- _EXERCISE PROMPT_: For this exercise, copy exactly every line from the one holding "You are a computer-use agent. 644x343 pixels." through the end of the data, both included. Omit pictures.

[Dataset entries]
------------------------------------------------------------------------

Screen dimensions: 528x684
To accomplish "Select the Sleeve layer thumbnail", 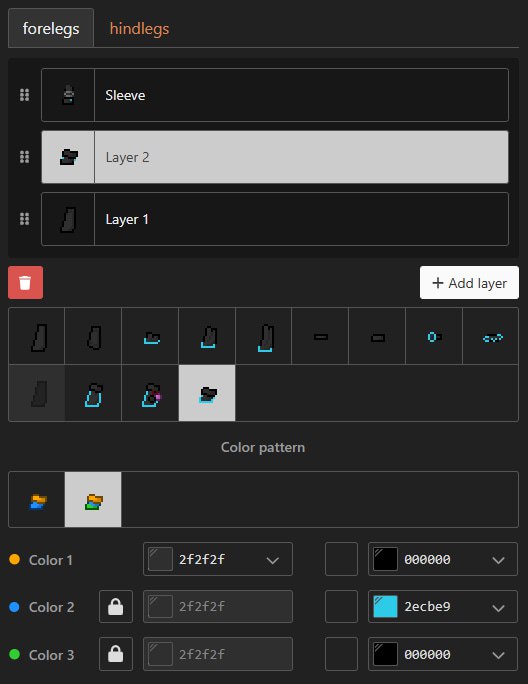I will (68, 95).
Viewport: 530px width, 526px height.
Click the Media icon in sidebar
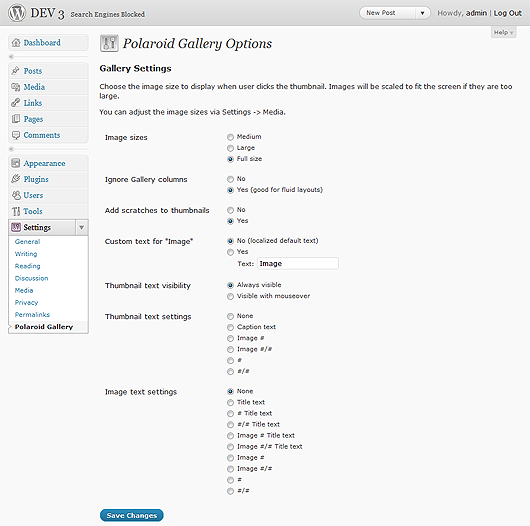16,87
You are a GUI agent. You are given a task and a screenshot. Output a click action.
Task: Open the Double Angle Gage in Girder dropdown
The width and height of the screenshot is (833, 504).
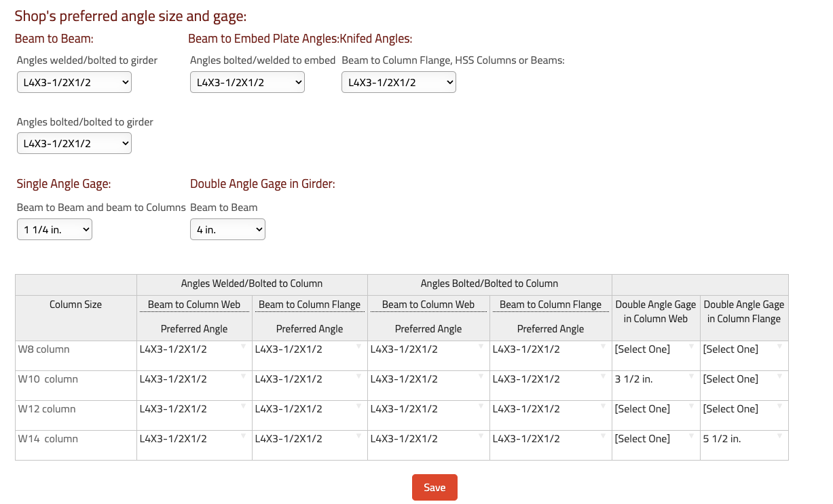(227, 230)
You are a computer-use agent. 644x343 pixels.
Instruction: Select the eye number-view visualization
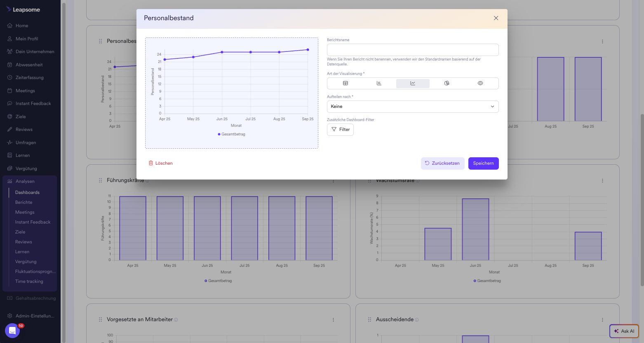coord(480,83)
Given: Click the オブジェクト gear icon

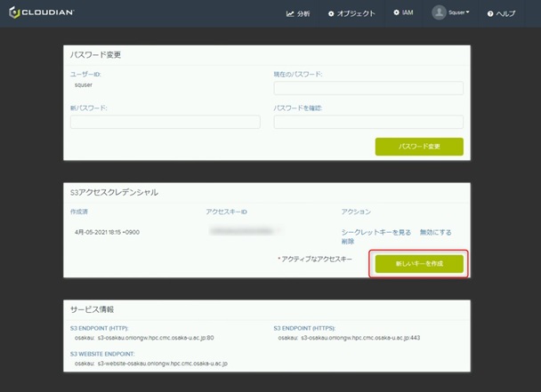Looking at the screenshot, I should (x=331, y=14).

------------------------------------------------------------------------

- _SOLUTION TO THIS TASK_:
You are a computer-use agent. 644x343 pixels.
Instruction: Select the eye number-view visualization
coord(480,83)
Given: Click the オブジェクト gear icon

Looking at the screenshot, I should (x=331, y=14).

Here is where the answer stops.